[Opening DATA EXCERPTS section]
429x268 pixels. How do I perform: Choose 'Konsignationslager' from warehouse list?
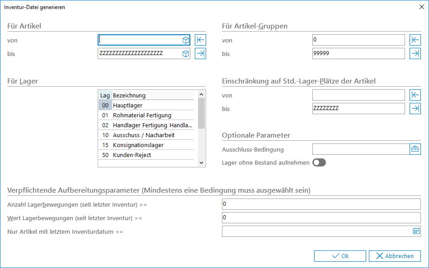[x=138, y=145]
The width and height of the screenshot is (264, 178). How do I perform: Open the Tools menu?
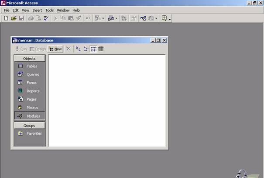49,10
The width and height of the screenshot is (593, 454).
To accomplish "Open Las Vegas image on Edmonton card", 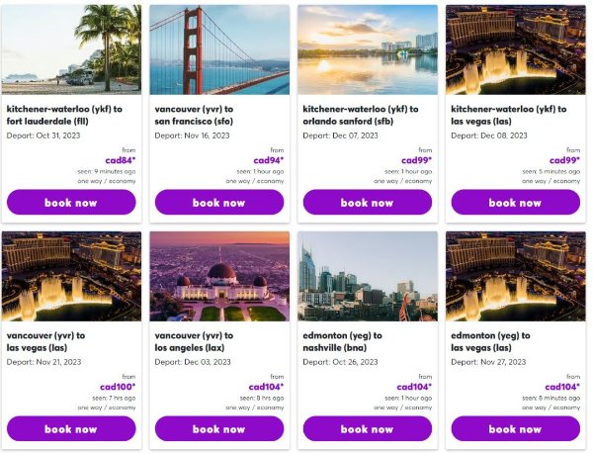I will pos(515,276).
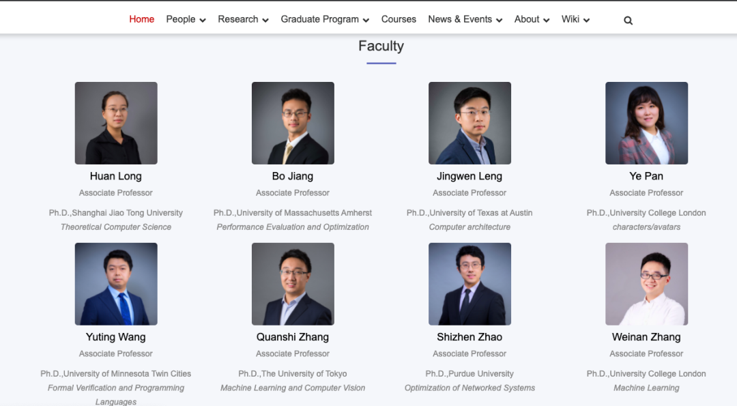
[Closing DATA EXCERPTS section]
ACTIVITY: Could the lines from the top of the material through the line with "The width and height of the screenshot is (593, 454)." be repeated exactly, pictures left out?

PROBLEM SOLUTION:
429x268 pixels. How do I perform: Choose 'Konsignationslager' from warehouse list?
[x=138, y=145]
The width and height of the screenshot is (264, 178). How do I perform: Open the Tools menu?
49,10
The width and height of the screenshot is (593, 454).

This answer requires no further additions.